Madi takes the bus home from school to spend her birthday with them, and it's one of those odd celebrations where everyone is trying to be happy, but they're all just waiting for the other shoe to drop. Even the dog is worried.

"It will have been worth it," Madi says, the first of them to actually address it. Her birthday isn't until tomorrow, technically, but she might not be here tomorrow. "If this is all I get, it was good."

"Yeah," says Bellamy. "But I hope you get more."

She smiles a little, leans against his shoulder. Sometimes, he and Clarke talk about kids, additional ones, but that feels like something to wait on too. Until Madi won't have to worry they're replacing her.

"You did good here," he tells her. "Even if shit goes wrong, you made all our lives better. Not just me and Clarke, but everyone. Miller and Monty have a kid. That's you."

"I know."

"And we love you," says Clarke. "Every version of us. We're all so proud."

"I know." She exhales. "Can we watch Star Wars?"

As is traditional, she falls asleep, and then Clarke does, and Bellamy's left awake, watching these two miraculous women, these two people he still feels as if he shouldn't have. Sometimes, he thinks he'll wake up in that other world, the one where he's probably happy, probably still married, still with a dog, but--not like this.

Not nearly this surreal, if nothing else.

They don't know when exactly Madi was born, but she knows her birthplace, and Raven is monitoring for them, checking birth reports even though it's five different kinds of illegal.

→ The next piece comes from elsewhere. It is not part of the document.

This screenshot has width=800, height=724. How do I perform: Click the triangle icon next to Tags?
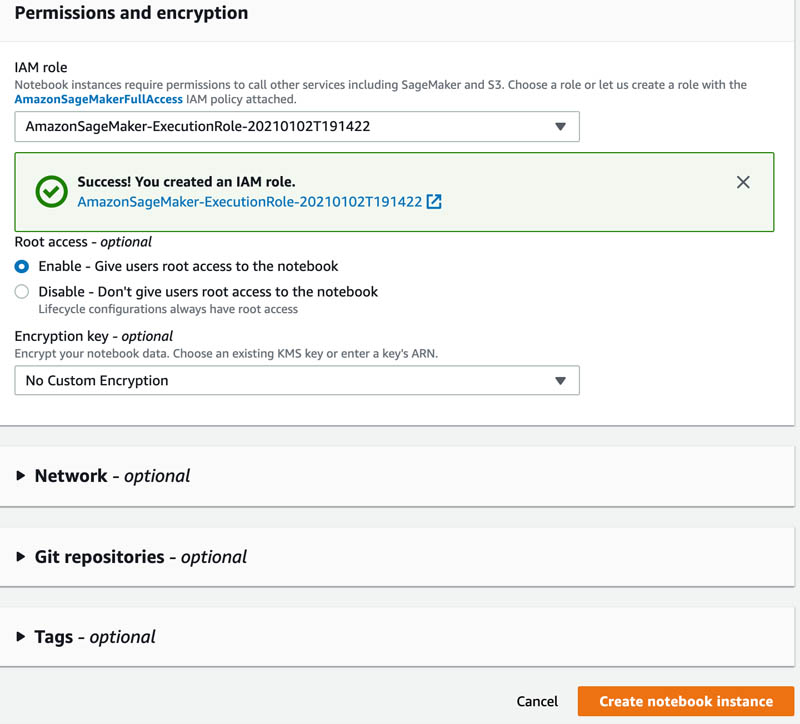coord(21,636)

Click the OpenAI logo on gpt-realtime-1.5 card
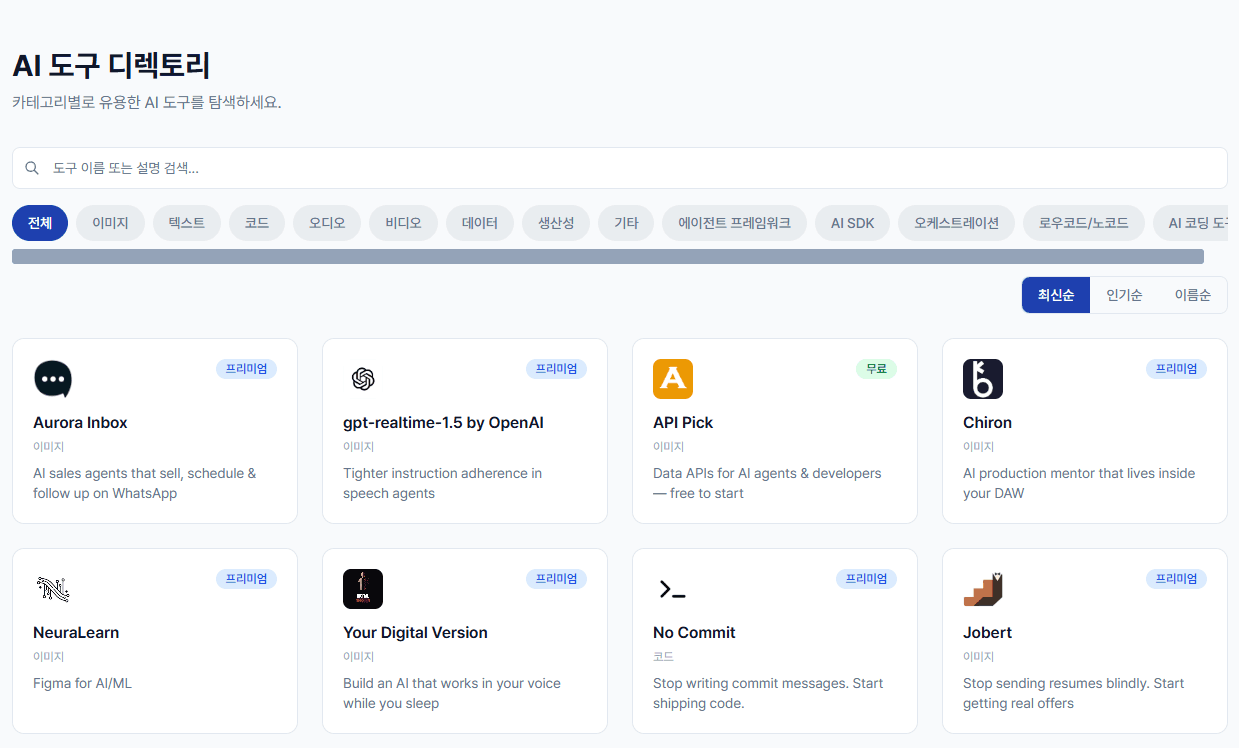[363, 379]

He's drifted off too, by the time she texts: Maxwell Lewis, born to Amy and Grant Lewis at 3:04 am. Congratulations on still having the only Madi.

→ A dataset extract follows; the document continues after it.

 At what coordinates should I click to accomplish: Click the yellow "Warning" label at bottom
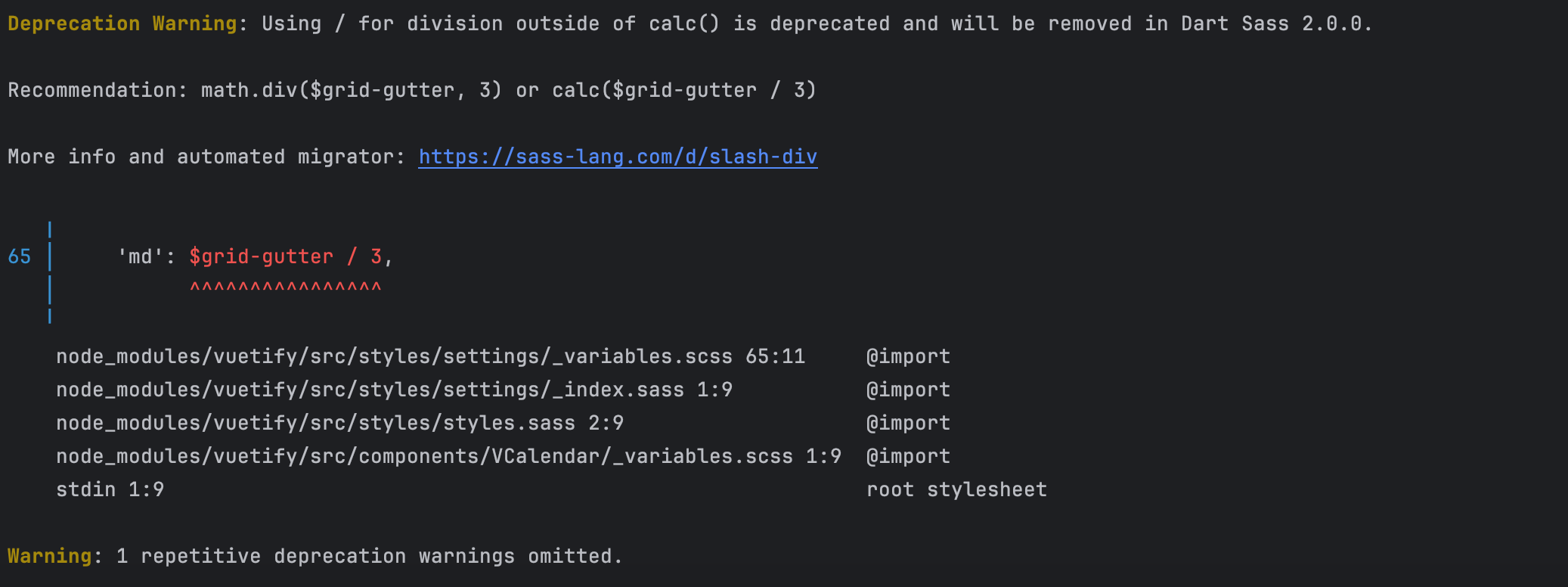pyautogui.click(x=49, y=556)
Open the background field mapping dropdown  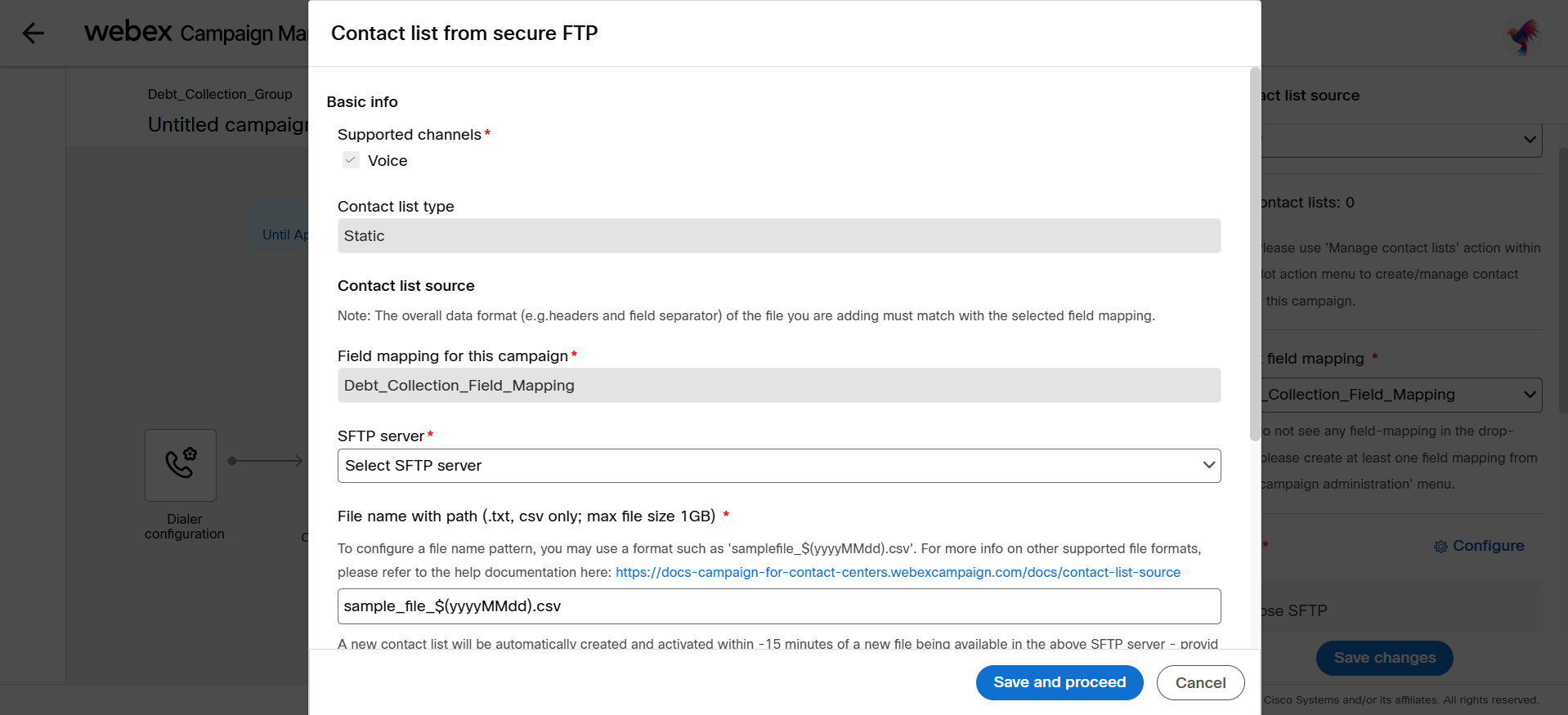pos(1400,395)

Clarke stirs awake too, looks for Madi before the phone and spots her at once.

"Maxwell," he says, soft. "In this universe, she's a boy. Well, at birth, anyway."

You still have her, right?? Raven adds, and Clarke's laugh is more relief than amusement. Bellamy wraps his arm around her and kisses her hair, lets Raven know they're still all present and accounted for.

"Hey, Madi, wake up," Clarke murmurs. "You have a little brother."

She laughs. "A little brother?"

"Or a little alternate-universe time-travel twin," says Bellamy. "Either way, it's a boy, and you're still here."

"I'm still here," she says, relief sagging off her voice. "We made it?"

There are thirteen more years before they get to the day Madi came from, and none of them know how this world compares, on a global level, to the world Madi left behind. Maybe they won't make it, or some other worse thing is yet to come. Maybe Octavia's new job isn't as on-the-level as he thinks, maybe global warming is worse and the end is just as close as last time, maybe even closer.

But for today, Bellamy has his wife and his daughter and his dog, and the world feels like it's getting brighter and better.

It feels like they're doing some good, and they're going to keep doing it, and that's all the hope he needs.

"We made it," he tells her, wrapping his arm around her. "The future looks good."